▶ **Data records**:
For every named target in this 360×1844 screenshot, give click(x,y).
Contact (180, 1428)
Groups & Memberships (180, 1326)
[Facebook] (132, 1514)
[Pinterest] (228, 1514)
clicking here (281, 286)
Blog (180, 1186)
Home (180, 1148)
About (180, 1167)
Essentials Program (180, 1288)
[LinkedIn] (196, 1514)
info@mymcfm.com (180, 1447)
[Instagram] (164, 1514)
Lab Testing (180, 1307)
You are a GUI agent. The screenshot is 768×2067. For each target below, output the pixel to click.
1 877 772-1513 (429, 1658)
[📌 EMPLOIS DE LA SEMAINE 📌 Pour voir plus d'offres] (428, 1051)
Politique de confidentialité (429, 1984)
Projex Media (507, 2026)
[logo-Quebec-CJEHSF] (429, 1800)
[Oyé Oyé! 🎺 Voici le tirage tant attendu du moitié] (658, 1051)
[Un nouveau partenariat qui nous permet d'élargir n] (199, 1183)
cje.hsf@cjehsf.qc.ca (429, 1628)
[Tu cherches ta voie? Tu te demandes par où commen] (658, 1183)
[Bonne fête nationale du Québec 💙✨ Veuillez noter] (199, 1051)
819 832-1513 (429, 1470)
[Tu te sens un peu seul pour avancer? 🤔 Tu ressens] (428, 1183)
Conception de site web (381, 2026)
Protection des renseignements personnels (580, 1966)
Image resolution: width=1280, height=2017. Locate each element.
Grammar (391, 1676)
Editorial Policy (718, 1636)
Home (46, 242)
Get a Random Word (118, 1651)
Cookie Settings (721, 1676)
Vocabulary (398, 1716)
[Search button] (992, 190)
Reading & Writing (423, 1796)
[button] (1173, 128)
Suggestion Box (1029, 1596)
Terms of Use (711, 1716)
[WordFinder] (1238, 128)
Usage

▶ **Work to be completed**:
The reply must consist solely of the lines from the one containing "[Search button] (992, 190)" through the last line of the data, reproduced exactly.

▶ **The completed task**:
[Search button] (992, 190)
Reading & Writing (423, 1796)
[button] (1173, 128)
Suggestion Box (1029, 1596)
Terms of Use (711, 1716)
[WordFinder] (1238, 128)
Usage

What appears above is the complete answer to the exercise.